鎌谷ミキ

52ヘルツのクジラたちの鎌谷ミキのレビュー・感想・評価

52ヘルツのクジラたち(2024年製作の映画)
4.5
【救いたいのは彼?それとも彼女?救われたのは彼?それとも彼女?】

[あらすじ]
自分の人生を家族に搾取されて生きてきた女性・三島貴瑚(杉咲花)ある痛みを抱えて東京から海辺の街の一軒家へ引っ越してきた彼女は、そこで母親から「ムシ」と呼ばれて虐待される、声を発することのできない少年(桑名桃李)と出会う。

[レビュー]
フィルマで評価が高く、本屋大賞などの情報のみで鑑賞したら、いろいろ刺激的だった。こんなストーリーとは予告編では思わない…私は泣かなかったけれど、周りはめっちゃ泣いてた。フィルマやってなかったら、見てなかったね。

誰に感情移入するかにもよる。私は割と第三者的にみんな見てたかも。予想よりも重く辛い話だけど、最後はなんだか背中を押された気持ちになる。

人によってはかなりエグられる内容だと思います。私、もしかしてこういう話ばかり見てる?って思っちゃいましたが…
展開が駆け足になってたのは、小説の魅力を詰め込みたかったからかな(しかもオリジナル展開もあったとは)

『八日目の蟬』の成島出監督で。どちらも結果的には泣かなかったけれど、胸を締め付けるようなテーマを描くのがお得意なのでしょう。それはとても感じました。

誰のことかぼかして書きますが(あらすじに書いていても)児童虐待とトランスジェンダーがずっと横たわってる。
主人公の名前はキコですが、キナコと呼ばれたり。アン(餡)とキナコ(きな粉)という例えで、関係を表したり。
キコの現在を描きながら、同時進行的に過去が描かれるのがお見事で。
私たちは今をわかってるから、答え合わせをしていくように、キコを知っていく。切なくなる。苦しくなる…

それを見事に表現されてた杉咲花さんの演技は飛び抜けてよかったですね。泣き顔がね…
そして、志尊淳くん!いやー、前からそんなカラーも出せると思っていたけれど、見事に開花させてた。てか、帰りに思い出してグッときたのは、彼の心情。このタイトルの一人、私は彼が本当に描きたいことなのかなと錯覚したぐらいでした。主役を食う勢いというやつです。

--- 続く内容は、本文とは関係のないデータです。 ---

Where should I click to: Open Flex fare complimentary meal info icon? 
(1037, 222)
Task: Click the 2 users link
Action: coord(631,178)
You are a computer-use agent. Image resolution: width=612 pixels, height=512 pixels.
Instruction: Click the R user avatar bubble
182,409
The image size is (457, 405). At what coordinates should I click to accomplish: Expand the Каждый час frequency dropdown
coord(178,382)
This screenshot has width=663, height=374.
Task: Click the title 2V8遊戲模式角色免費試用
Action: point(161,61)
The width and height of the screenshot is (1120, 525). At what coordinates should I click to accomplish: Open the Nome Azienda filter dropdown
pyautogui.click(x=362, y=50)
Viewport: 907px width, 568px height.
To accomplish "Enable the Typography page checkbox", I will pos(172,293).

意外な配役として、宮沢氷魚くんがチャレンジしている所なども見逃せない。新たな側面を魅せてましたね。

絶対悪みたいな人物も出てくるけれど「愛してた」というような歪んだ愛情からことを起こしてしまったという人もいるので、そこの描き方は酷くなかった。無関心が一番辛いものね…

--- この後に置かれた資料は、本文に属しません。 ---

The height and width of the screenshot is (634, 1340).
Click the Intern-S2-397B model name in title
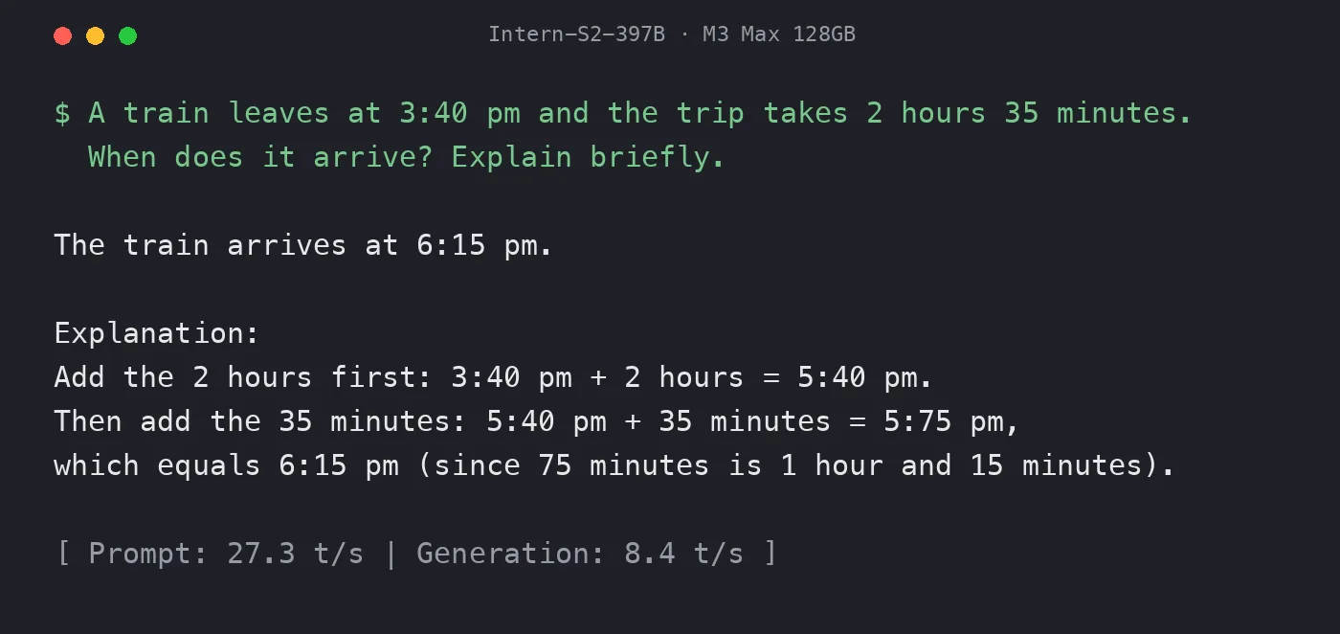pyautogui.click(x=576, y=34)
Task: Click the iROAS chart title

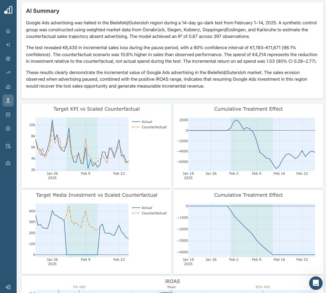Action: (172, 281)
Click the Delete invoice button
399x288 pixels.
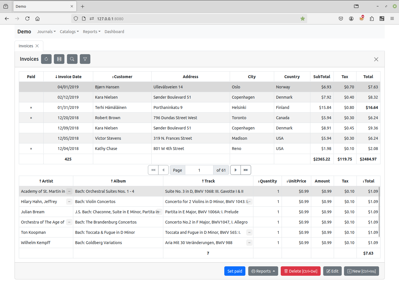(x=300, y=271)
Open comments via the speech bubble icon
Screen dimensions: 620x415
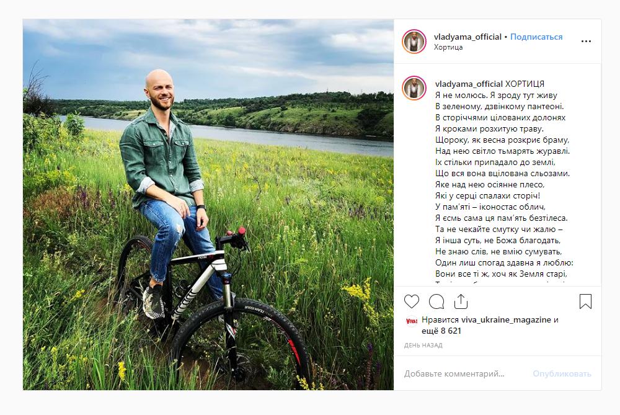coord(436,301)
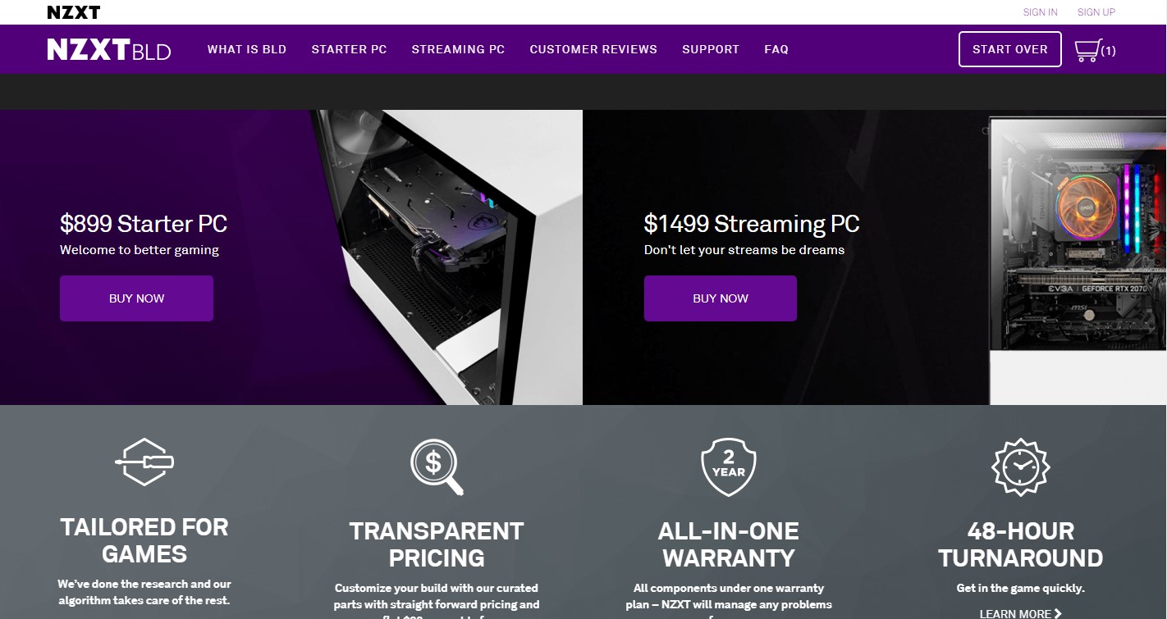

具体的にストーリーを追ってもいいんですよ。だけど、本作は意外性だと思っていて。心に傷を負った女性と男の子のストーリーぐらいで前情報はいいかなと。

もうすぐ春休み。大作に埋もれることなく、本作がヒットしてくれることを願っております。『夜明けのすべて』と同じぐらいよかったけど、全くタイプが違うなぁ。比べられない…

[パンフ]980円、40p
買うつもりなかったけど、原作を少し知りたいと思って。多分この手の作品は原作者のことが書いてあると。町田そのこさん、観て泣いてるやん…
シスターフッド(貴瑚と美晴という同級生)の側面かぁ…コアな見方だけど、それもあったね。
意表付かれた!トランスジェンダーや児童虐待などの相談窓口の案内が。監修もいっぱい入ってて、本作のテーマに対する本気度がわかります。そりゃ周り泣くわ…涙枯れたんか、私!?

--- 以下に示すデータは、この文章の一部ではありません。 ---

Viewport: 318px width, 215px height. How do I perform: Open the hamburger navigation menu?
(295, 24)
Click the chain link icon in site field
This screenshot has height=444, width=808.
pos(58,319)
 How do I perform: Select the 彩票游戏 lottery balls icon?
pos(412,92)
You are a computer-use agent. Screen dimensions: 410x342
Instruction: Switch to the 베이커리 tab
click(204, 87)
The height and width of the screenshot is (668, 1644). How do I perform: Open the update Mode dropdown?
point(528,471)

"深い哀しみの中にいる人を映画で救うことはできないけれど、その哀しみに寄り添うことはきっとできる"成島監督の力強いお言葉です。
リハーサルも本番も100%。演技の引き算はしやすいけれど、足し算はしにくい。その理論からだそうです。あの崩れ落ち方はリアルだった、泣きそうだった。2回もあれをやったのか…尊敬。